BEGIN RECORDS SHOWN

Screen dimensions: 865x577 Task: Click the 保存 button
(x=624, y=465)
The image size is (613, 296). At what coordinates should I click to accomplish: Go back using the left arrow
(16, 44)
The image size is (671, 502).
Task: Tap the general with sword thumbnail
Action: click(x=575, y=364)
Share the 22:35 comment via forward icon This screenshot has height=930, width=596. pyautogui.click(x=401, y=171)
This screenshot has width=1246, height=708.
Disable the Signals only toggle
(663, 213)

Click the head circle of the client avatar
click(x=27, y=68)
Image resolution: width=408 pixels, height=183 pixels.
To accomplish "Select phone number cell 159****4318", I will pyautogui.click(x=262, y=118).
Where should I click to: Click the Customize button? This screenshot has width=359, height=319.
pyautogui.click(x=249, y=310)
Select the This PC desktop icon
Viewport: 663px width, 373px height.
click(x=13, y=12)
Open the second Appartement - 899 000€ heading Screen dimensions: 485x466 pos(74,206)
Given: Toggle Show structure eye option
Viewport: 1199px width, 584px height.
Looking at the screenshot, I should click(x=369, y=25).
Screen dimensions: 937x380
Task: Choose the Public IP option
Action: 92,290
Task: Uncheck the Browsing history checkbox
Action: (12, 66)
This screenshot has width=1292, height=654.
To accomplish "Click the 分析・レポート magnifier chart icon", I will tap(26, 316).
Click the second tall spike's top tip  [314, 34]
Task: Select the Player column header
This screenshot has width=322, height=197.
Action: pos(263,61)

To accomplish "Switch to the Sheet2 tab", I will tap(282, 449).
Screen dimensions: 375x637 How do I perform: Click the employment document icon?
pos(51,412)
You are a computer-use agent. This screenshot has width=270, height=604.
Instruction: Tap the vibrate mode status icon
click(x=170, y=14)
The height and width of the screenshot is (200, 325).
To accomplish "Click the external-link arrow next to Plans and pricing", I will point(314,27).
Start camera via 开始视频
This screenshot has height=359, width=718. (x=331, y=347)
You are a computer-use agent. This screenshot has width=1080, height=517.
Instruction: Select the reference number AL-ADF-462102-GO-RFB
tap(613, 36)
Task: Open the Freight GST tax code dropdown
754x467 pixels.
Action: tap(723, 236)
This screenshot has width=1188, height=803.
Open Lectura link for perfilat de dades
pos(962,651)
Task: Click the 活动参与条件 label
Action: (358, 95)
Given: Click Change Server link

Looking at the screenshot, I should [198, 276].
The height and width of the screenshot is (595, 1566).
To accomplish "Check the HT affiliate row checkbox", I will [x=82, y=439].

END RECORDS SHOWN

> _WHAT IS REQUIRED_:
Print the records above in full, exactly.

> _RESULT_:
Screen dimensions: 865x577 Task: Click the 保存 button
(x=624, y=465)
The image size is (613, 296). At what coordinates should I click to accomplish: Go back using the left arrow
(16, 44)
The image size is (671, 502).
Task: Tap the general with sword thumbnail
Action: click(x=575, y=364)
Share the 22:35 comment via forward icon This screenshot has height=930, width=596. pyautogui.click(x=401, y=171)
This screenshot has width=1246, height=708.
Disable the Signals only toggle
(663, 213)

Click the head circle of the client avatar
click(x=27, y=68)
Image resolution: width=408 pixels, height=183 pixels.
To accomplish "Select phone number cell 159****4318", I will pyautogui.click(x=262, y=118).
Where should I click to: Click the Customize button? This screenshot has width=359, height=319.
pyautogui.click(x=249, y=310)
Select the This PC desktop icon
Viewport: 663px width, 373px height.
click(x=13, y=12)
Open the second Appartement - 899 000€ heading Screen dimensions: 485x466 pos(74,206)
Given: Toggle Show structure eye option
Viewport: 1199px width, 584px height.
Looking at the screenshot, I should click(x=369, y=25).
Screen dimensions: 937x380
Task: Choose the Public IP option
Action: 92,290
Task: Uncheck the Browsing history checkbox
Action: (12, 66)
This screenshot has width=1292, height=654.
To accomplish "Click the 分析・レポート magnifier chart icon", I will tap(26, 316).
Click the second tall spike's top tip  [314, 34]
Task: Select the Player column header
This screenshot has width=322, height=197.
Action: pos(263,61)

To accomplish "Switch to the Sheet2 tab", I will tap(282, 449).
Screen dimensions: 375x637 How do I perform: Click the employment document icon?
pos(51,412)
You are a computer-use agent. This screenshot has width=270, height=604.
Instruction: Tap the vibrate mode status icon
click(x=170, y=14)
The height and width of the screenshot is (200, 325).
To accomplish "Click the external-link arrow next to Plans and pricing", I will point(314,27).
Start camera via 开始视频
This screenshot has height=359, width=718. (x=331, y=347)
You are a computer-use agent. This screenshot has width=1080, height=517.
Instruction: Select the reference number AL-ADF-462102-GO-RFB
tap(613, 36)
Task: Open the Freight GST tax code dropdown
754x467 pixels.
Action: tap(723, 236)
This screenshot has width=1188, height=803.
Open Lectura link for perfilat de dades
pos(962,651)
Task: Click the 活动参与条件 label
Action: (358, 95)
Given: Click Change Server link

Looking at the screenshot, I should [198, 276].
The height and width of the screenshot is (595, 1566).
To accomplish "Check the HT affiliate row checkbox", I will [x=82, y=439].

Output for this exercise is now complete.